Cannes 2019: i vincitori della Palma e il box office francese…

Il Festival di Cannes tiene moltissimo al successo in sala dei suoi film e la guerra con Netflix è innanzitutto una guerra commerciale, sul modello di sviluppo dell’industria cinematografica.

Ma come vanno nelle sale francesi i film vincitori della Palma?

A guardare la classifica dei 78 vincitori, si scoprono delle sorprese, anche considerando che negli anni ’50 e ’60 il cinema era davvero quell’arte popolare che attirava milioni di spettatori nelle sale, complice l’assenza o lo scarso appeal delle nascente televisione.

La Palma più vista di sempre è Vite vendute il capolavoro di Cluzot del 1953, con quasi 7 milioni di spettatori, al secondo posto Il terzo uomo di Reed con Orson Welles del 1949 con 5,7 milioni d’ingressi e sul terzo gradino del podio Quando volano le cicogne del russo Kalatozov, vincitore nel 1958 con,5,4 milioni di spettatori.

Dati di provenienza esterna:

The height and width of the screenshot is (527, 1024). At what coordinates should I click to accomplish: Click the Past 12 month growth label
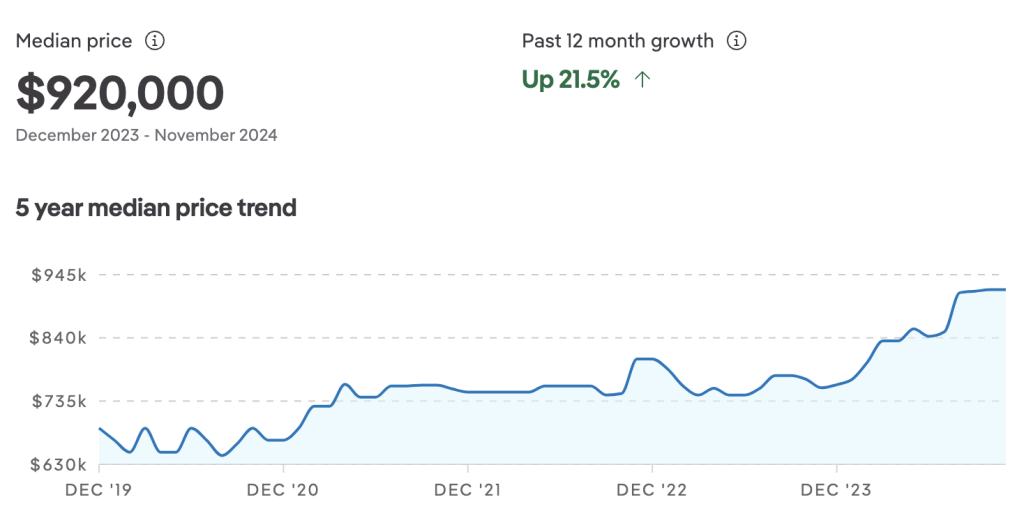pos(618,41)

Seguono Il mondo del silenzio di Cousteau, Palma nel 1957 e Premio Oscar con 4,6 milioni, Apocalypse Now di Coppola del 1979 con 4,5, Un uomo e una donna di Lelouch con 4,2 nel 1966, Orfeo negro del 1959, Il gattopardo di Visconti del 1963 e MASH di Altman del 1970, tutti con 3,6 milioni di ingressi.

Al decimo posto La legge del Signore di William Wyler con 3 milioni di biglietti venduti nel 1957.

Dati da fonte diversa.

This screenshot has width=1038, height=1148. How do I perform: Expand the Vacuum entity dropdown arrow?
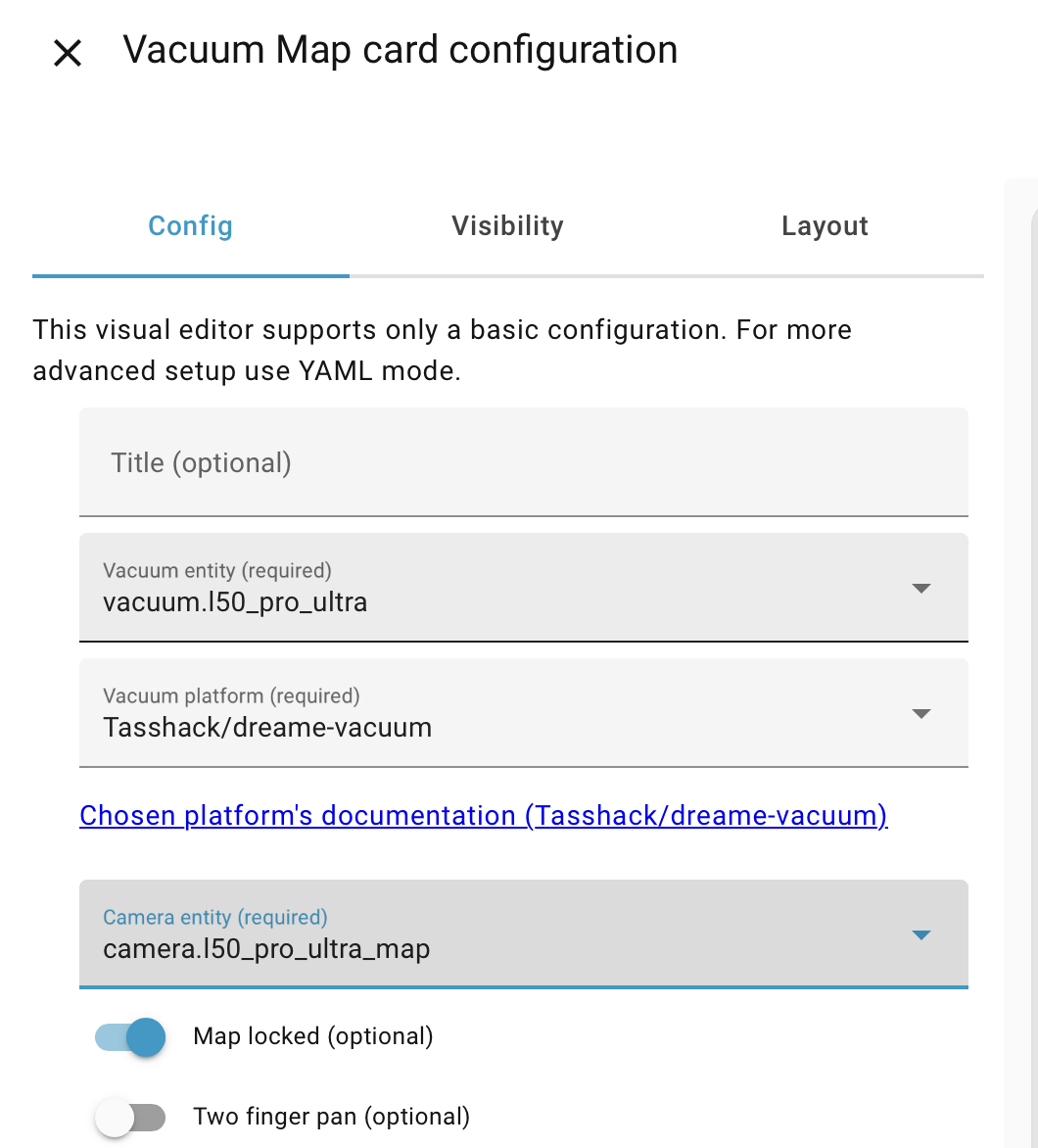tap(920, 589)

Quindi La dolce vita di Fellini con 2,9 nel 1960, Pulp Fiction con 2,8 nel 1994, Taxi Driver di Scorsese con 2,7 nel 1976 e Lezioni di Piano della Campion nel 1993 con 2,6.

Quindi Mission, Fahreinheit 9/11, Paris, Texas, Il tamburo di latta, Missing, Il pianista a chiudere i primi venti.

Dobbiamo scendere al ventiduesimo posto per trovare il primo film del nuovo secolo, ovvero La classe di Cantet, quindi al trentaduesimo posto per Dancer in the Dark di Von Trier,e al trentaquattresimo per La vita di Adele di Kechiche, quindi Il vento che accarezza l’erba e Io, Daniel Blake di Loach al trentaseiesimo e trentottesimo posto. The Tree of Life è quarantunesimo e poi ci sono La stanza del figlio di Moretti, Amour di Haneke e Elephant di Van Sant nei primi cinquanta.

Ma chi si posiziona in fondo alla classifica? Con le migliori intenzioni di Bille August con appena 91.000 ingressi nel 1992, preceduto di poco da Lo zio Boonme di Apichatpong con 127.000 nel 2010 e Il sapore della ciliegia di Kiarostami nel 1997 con 165.000 biglietti.

Su questo sito la classifica completa: come si comporterà Parasite?